Superparamagnetic iron oxide nanoparticles have been used in clinical applications as a diagnostic contrasting agent. Previous studies showed that iron oxide nanoparticles deposited in the liver and spleen after systemic administration. The present study investigated the effect of iron oxide nanoparticles on antigen-specific immune responses in mice sensitized with the T cell-dependent antigen ovalbumin (OVA).

METHODS

BALB/c mice were intravenously administered with a single dose of iron oxide nanoparticles (10-60 mg Fe/kg) 1 hour prior to OVA sensitization, and the serum antibody production and splenocyte reactivity were examined 7 days later.

RESULTS

The serum levels of OVA-specific IgG(1) and IgG(2a) were significantly attenuated by treatment with iron oxide nanoparticles. The production of interferon-γ and interleukin-4 by splenocytes re-stimulated with OVA in culture was robustly suppressed in mice administered with iron oxide nanoparticles. The viability of OVA-stimulated splenocytes was also attenuated.
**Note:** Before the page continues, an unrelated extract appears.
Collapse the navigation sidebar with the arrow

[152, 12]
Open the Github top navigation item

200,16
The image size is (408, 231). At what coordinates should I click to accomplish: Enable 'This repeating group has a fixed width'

In contrast, treatment with iron oxide nanoparticles did not affect the viability of splenocytes stimulated with concanavalin A, a T-cell mitogen.

CONCLUSION

Collectively, these data indicate that systemic exposure to a single dose of iron oxide nanoparticles compromises subsequent antigen-specific immune reactions, including the serum production of antigen-specific antibodies, and the functionality of T cells.